Heatlines: Modeling, visualization, mixing and thermal management

Abstract

The bulk motion of fluid and diffusive transport within fluid are two processes during natural or forced convection. The complexity of the convective heat flow is realized since last few decades and the analysis of the heat flow as well as thermal characteristics gradually becomes cumbersome. Although earlier researchers studied convective heat flow via velocity profiles, streamlines and isotherms, these tools were not enough for the efficient visualization of the unique features of convection heat flow. An efficient tool, termed as ‘heatline’ (mathematically represented as heatfunction) was first proposed by Kimura and Bejan in 1983 for the heat flow visualization during convective heat flow. The aim of this article is to review existing works on ‘heatline’ involving various physical systems. The mathematical implications of heatfunctions based on derivations of governing equations and boundary conditions for heatfunctions are presented in detail. The non-homogeneous boundary conditions for heatfunctions arise due to hot or cold or adiabatic walls as well as the junction between the walls and these conditions vary with the location of the reference or datum of the heatfunction. The physics on the heat flow via ‘heatlines’ are found to be invariant with the locations of the reference value of the heatfunction. The heat flow visualization is analyzed for various test cases from simple one dimensional boundary layer problem to convection in two dimensional complex cavities.
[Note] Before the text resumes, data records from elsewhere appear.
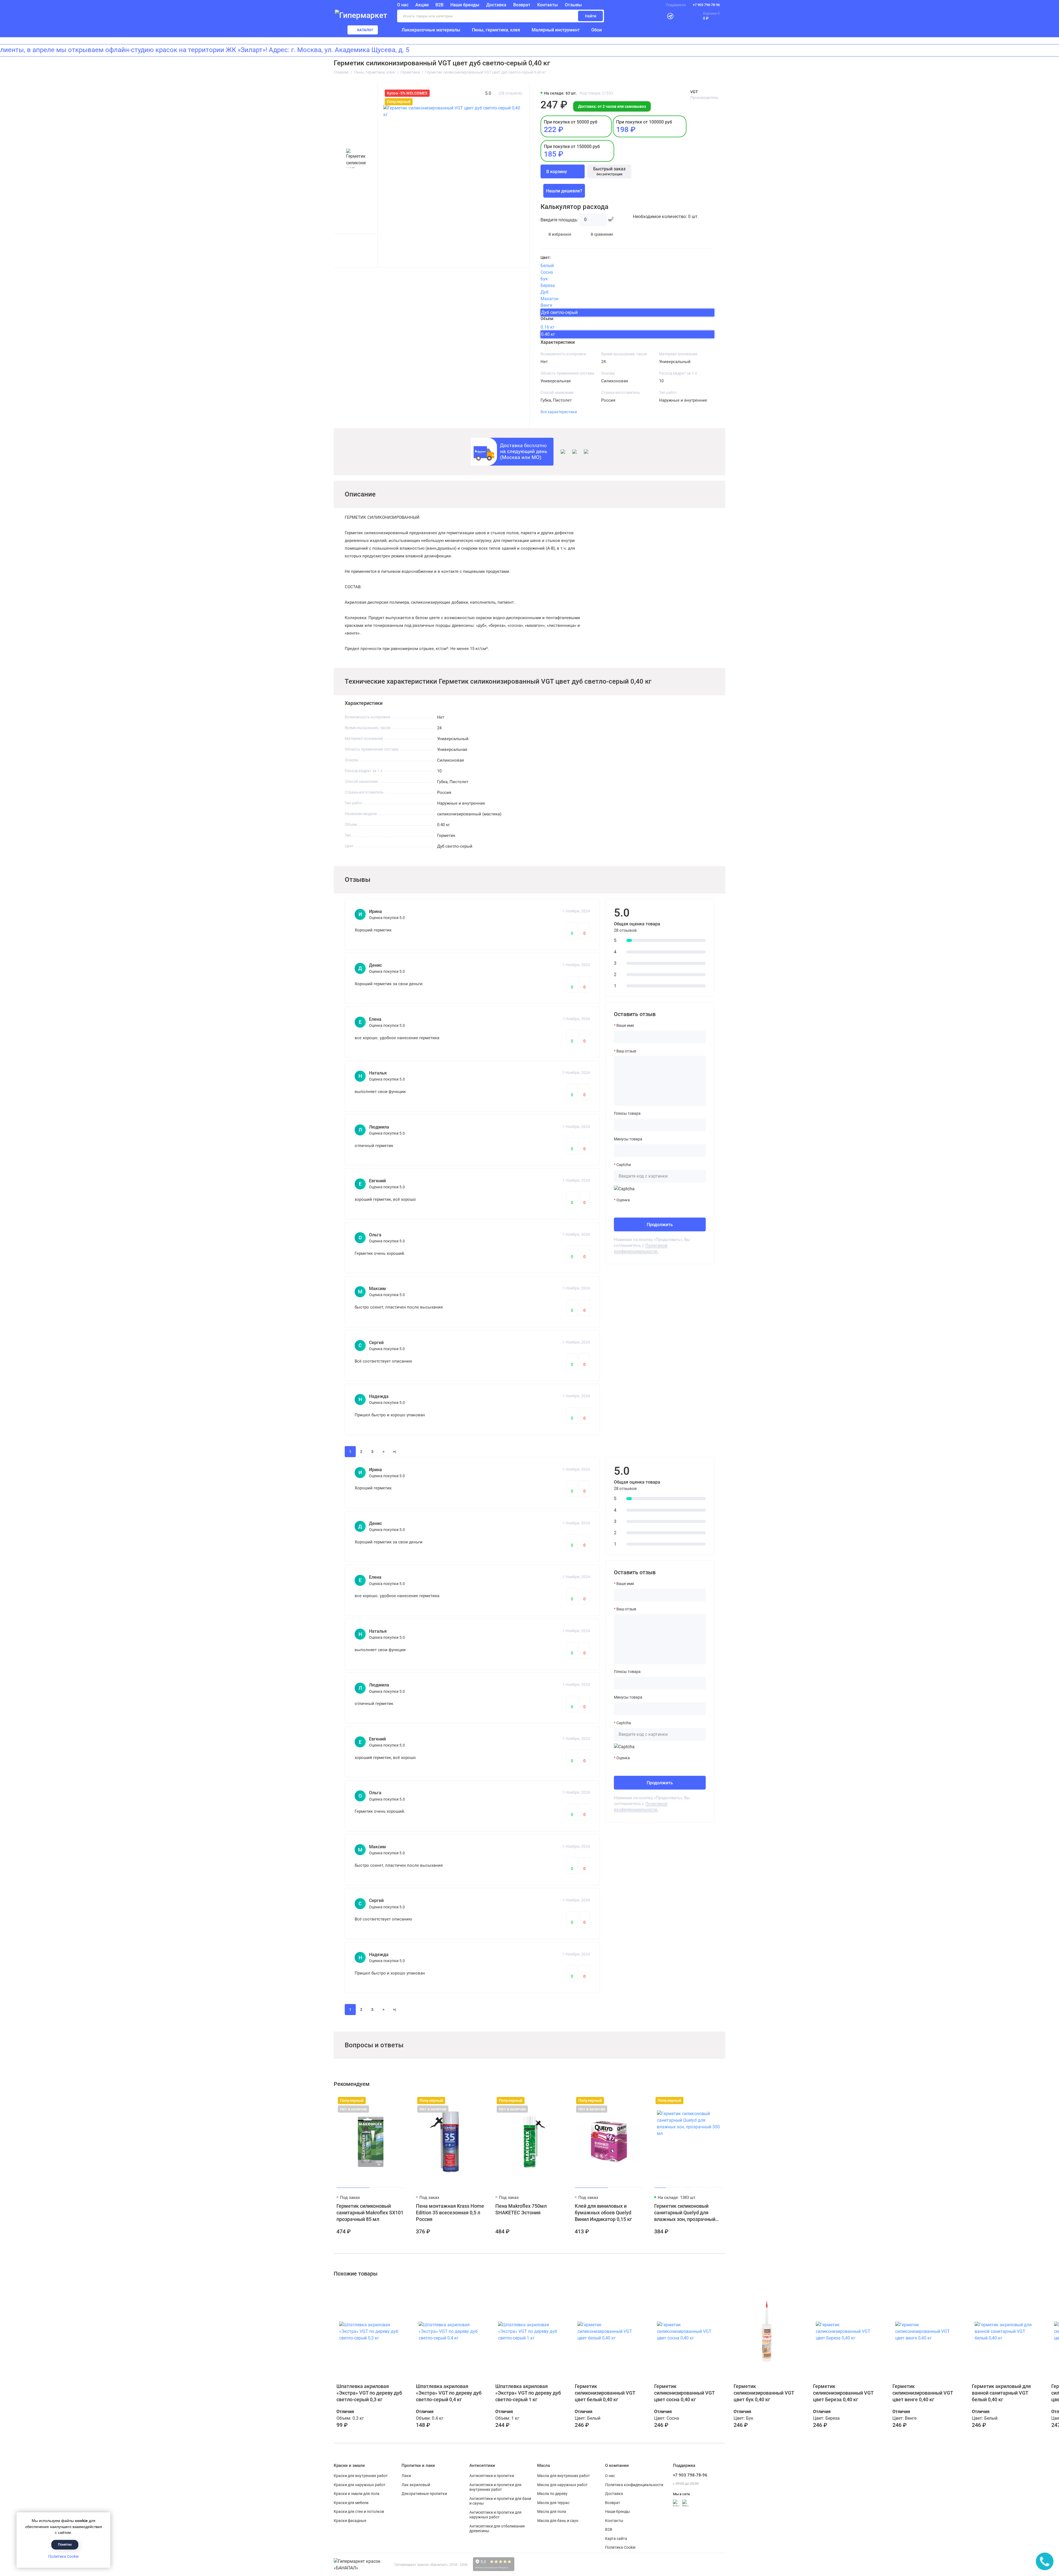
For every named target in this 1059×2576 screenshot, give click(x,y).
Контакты (547, 4)
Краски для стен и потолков (359, 2511)
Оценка (623, 1200)
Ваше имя (625, 1025)
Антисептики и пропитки (491, 2475)
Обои (596, 30)
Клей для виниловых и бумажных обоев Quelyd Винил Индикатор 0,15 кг (603, 2212)
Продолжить (660, 1224)
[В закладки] (399, 2100)
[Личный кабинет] (657, 16)
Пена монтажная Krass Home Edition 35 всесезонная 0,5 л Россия (450, 2212)
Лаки (406, 2475)
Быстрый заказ (609, 171)
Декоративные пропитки (424, 2493)
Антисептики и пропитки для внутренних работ (495, 2487)
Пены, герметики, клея (496, 30)
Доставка (496, 4)
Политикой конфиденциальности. (640, 1248)
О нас (610, 2475)
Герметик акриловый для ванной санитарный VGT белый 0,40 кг (1001, 2392)
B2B (439, 4)
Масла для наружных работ (562, 2485)
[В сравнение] (390, 2100)
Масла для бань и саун (557, 2520)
The detailed explanations of earlier works on ‘heatlines’ during one dimensional flow involving forced or natural convection with various applications are discussed. Further, applications of ‘heatlines’ during convective heat flow within enclosed cavities involving uniform or non uniform heating of walls, discrete heating or cooling, conjugate convection and mixed convection are discussed and ‘heatlines’ are found to be successful to demonstrate various complex heat flow paths and multiple heat flow circulation cells. Overall, the analysis of convective heat flow from simple to complicated geometries via ‘heatline’ is crucial for the visualization of the thermal transport, mixing and efficient thermal management.